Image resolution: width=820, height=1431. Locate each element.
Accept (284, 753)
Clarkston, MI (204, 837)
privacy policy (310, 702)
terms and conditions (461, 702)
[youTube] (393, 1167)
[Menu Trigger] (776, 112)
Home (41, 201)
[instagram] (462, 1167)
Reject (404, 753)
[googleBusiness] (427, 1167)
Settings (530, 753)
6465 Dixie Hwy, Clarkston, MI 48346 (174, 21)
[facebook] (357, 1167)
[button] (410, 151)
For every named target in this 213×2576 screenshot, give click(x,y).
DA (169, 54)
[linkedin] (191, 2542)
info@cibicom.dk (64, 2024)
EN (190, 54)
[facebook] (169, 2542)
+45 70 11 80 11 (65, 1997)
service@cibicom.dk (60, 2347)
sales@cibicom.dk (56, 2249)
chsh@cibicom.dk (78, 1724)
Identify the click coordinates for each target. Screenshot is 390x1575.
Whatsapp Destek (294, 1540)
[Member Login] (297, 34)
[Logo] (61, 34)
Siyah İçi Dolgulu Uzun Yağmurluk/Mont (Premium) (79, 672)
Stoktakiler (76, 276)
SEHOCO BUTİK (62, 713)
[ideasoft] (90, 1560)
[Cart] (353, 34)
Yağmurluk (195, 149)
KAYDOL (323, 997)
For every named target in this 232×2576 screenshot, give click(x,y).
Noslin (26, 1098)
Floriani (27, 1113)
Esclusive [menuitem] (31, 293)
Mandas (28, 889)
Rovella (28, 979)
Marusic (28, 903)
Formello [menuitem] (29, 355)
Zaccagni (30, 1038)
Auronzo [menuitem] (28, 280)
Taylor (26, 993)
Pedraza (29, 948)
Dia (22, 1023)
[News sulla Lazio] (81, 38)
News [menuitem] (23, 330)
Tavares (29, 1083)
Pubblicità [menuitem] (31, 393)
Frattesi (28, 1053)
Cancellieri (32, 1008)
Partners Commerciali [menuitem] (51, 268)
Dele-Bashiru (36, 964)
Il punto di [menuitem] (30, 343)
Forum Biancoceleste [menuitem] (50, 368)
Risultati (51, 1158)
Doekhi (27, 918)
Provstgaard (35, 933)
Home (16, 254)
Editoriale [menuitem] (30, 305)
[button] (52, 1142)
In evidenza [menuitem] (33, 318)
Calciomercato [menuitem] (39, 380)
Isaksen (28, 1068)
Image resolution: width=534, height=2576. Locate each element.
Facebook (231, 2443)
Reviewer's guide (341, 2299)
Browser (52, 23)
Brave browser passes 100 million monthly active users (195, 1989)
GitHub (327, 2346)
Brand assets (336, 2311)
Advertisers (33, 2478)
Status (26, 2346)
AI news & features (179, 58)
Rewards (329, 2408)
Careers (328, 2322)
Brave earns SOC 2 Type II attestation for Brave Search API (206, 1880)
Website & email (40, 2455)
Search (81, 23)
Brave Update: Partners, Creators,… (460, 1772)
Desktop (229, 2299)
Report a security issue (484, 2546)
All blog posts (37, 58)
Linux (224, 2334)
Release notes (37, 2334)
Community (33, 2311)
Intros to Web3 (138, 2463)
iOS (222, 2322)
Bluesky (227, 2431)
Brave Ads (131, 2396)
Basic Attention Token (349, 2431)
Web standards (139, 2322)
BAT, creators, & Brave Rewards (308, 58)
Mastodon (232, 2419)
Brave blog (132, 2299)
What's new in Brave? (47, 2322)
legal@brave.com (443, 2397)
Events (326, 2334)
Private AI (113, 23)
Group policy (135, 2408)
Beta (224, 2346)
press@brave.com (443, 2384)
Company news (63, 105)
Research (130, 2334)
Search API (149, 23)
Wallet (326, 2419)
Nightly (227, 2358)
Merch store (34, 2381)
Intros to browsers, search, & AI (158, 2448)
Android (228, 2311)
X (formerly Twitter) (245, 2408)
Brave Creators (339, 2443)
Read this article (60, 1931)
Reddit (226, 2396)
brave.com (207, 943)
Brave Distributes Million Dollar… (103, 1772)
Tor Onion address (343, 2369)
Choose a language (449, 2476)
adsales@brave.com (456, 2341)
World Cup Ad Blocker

**About this task:** The answer should consist solely of the lines from the first line above through the one with "Reject (404, 753)", both included, repeated exactly.

**Written answer:**
Image resolution: width=820, height=1431. Locate each element.
Accept (284, 753)
Clarkston, MI (204, 837)
privacy policy (310, 702)
terms and conditions (461, 702)
[youTube] (393, 1167)
[Menu Trigger] (776, 112)
Home (41, 201)
[instagram] (462, 1167)
Reject (404, 753)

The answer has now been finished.